Problem to solve:
Sort through the listing below and keep each line with the word "Given". Copy those.

(Material to process begins)

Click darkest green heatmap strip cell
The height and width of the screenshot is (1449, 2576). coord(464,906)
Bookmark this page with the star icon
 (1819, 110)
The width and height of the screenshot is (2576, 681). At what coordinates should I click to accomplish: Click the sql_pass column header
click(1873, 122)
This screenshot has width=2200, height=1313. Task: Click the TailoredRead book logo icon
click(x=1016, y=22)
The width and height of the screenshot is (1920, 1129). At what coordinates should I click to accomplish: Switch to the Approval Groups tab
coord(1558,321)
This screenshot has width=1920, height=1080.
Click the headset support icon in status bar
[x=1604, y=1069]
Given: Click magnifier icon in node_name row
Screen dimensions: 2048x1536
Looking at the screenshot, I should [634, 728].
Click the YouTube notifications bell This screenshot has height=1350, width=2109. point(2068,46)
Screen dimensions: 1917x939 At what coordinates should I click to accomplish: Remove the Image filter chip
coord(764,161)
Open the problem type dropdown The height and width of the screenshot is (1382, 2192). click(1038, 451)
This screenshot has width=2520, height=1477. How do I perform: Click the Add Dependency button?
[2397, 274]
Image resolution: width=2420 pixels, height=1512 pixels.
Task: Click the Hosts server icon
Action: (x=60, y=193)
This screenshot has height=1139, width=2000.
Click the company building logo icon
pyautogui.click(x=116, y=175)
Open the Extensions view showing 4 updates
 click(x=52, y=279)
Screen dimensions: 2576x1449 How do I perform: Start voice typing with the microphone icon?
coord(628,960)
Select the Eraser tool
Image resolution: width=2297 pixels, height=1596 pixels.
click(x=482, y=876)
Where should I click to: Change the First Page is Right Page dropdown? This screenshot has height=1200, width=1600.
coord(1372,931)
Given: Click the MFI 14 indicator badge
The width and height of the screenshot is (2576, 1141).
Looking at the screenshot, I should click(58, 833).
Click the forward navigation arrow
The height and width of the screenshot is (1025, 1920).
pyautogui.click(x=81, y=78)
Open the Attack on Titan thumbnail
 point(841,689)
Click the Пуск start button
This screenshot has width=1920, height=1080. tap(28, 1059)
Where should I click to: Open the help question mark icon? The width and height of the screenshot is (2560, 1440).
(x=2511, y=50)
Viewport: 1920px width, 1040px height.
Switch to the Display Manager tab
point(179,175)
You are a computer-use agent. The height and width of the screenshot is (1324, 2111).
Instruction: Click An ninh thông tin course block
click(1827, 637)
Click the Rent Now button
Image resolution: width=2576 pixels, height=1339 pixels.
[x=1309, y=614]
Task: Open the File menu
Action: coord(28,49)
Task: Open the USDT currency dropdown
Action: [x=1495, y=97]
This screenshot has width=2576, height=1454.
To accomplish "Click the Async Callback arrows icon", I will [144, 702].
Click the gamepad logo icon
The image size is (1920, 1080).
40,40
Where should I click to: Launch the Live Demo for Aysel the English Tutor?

(Material to process ends)

Response:
Given: Click magnifier icon in node_name row
Given: Click the MFI 14 indicator badge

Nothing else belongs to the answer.